- **Try it**
Set down exactly the lines that run from the one containing "Switch to the Trading Data tab" to the end of the material below, both included, without pictures.

- **Material for this task**
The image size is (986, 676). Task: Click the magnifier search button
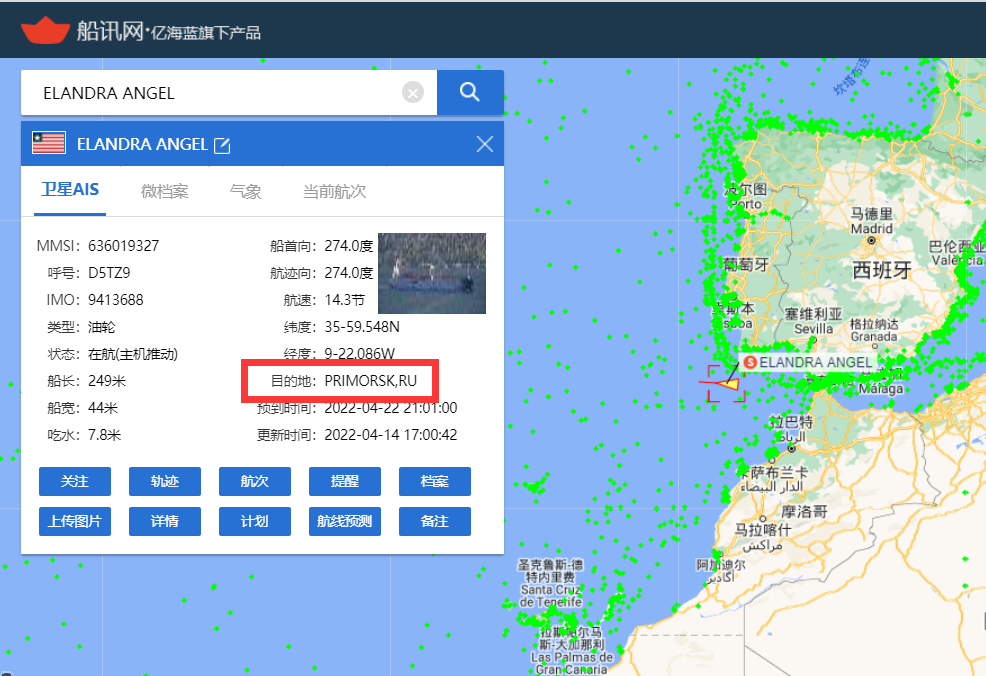[x=470, y=92]
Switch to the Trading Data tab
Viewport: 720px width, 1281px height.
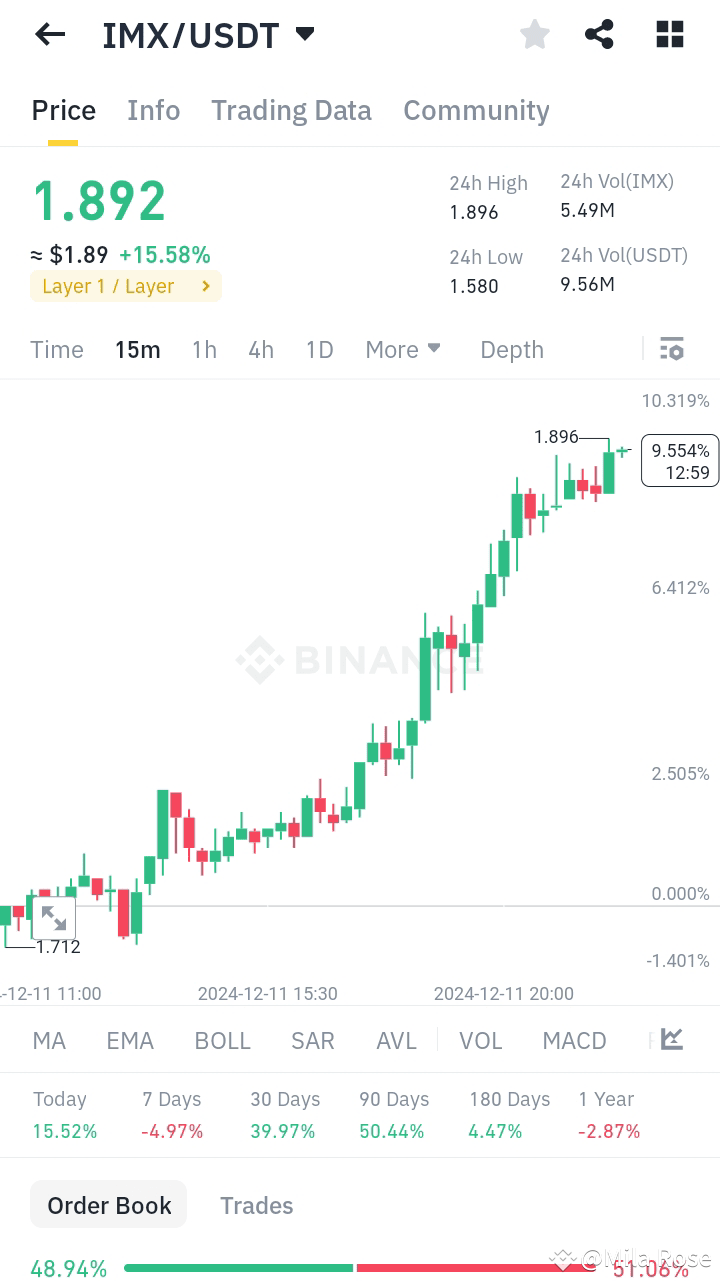click(x=291, y=110)
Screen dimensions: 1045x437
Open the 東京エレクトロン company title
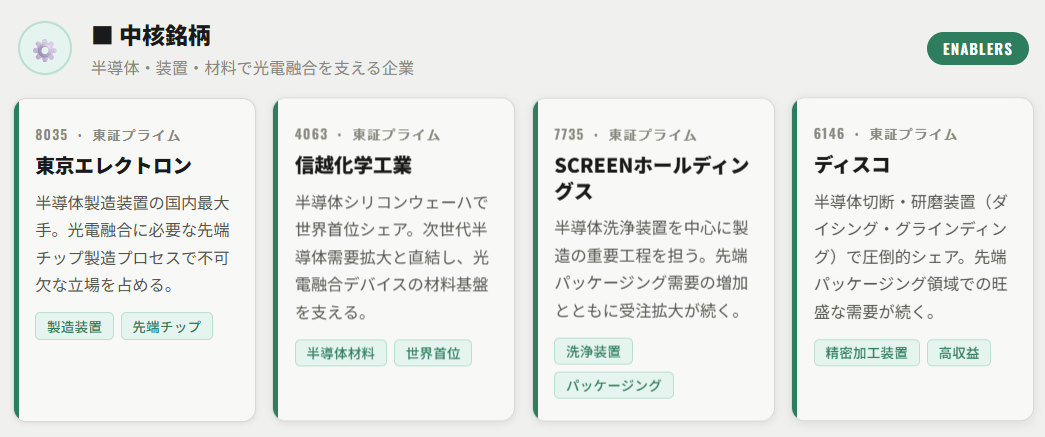[x=113, y=164]
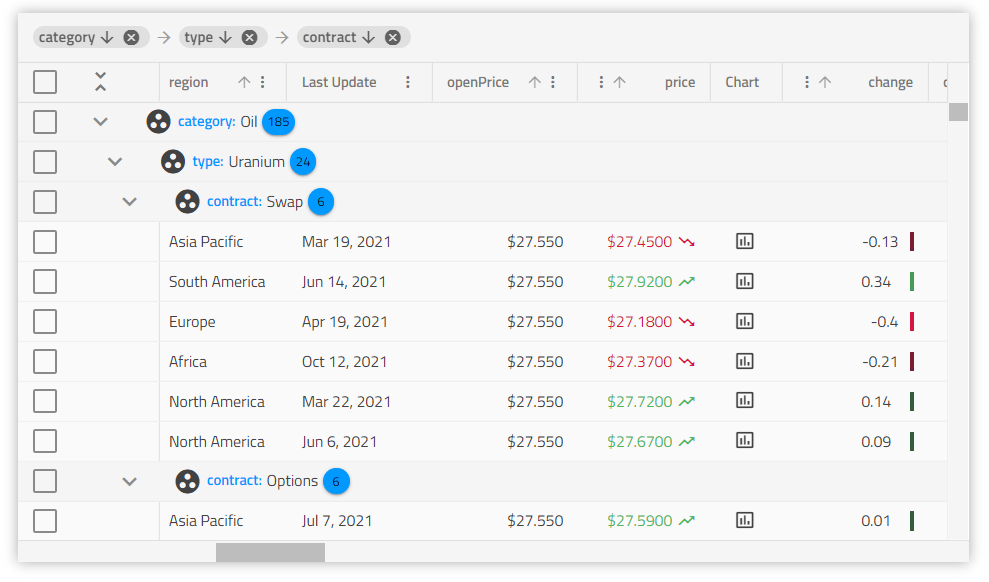The height and width of the screenshot is (582, 989).
Task: Collapse the 'type: Uranium' group
Action: click(x=115, y=161)

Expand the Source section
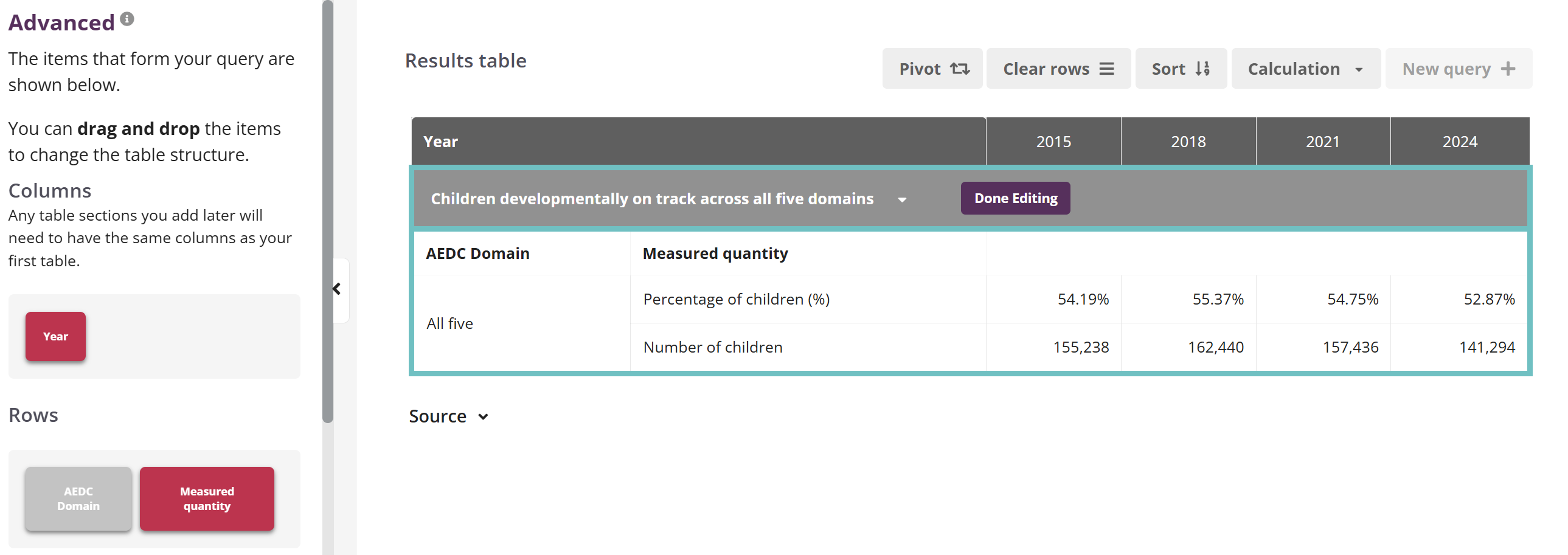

- **Solution for this exercise**
Switch to the Trading Data tab
Viewport: 720px width, 1281px height.
click(x=291, y=110)
Screen dimensions: 1045x437
Open the 東京エレクトロン company title
[x=113, y=164]
The height and width of the screenshot is (582, 989).
Task: Collapse the 'type: Uranium' group
Action: click(x=115, y=161)

Expand the Source section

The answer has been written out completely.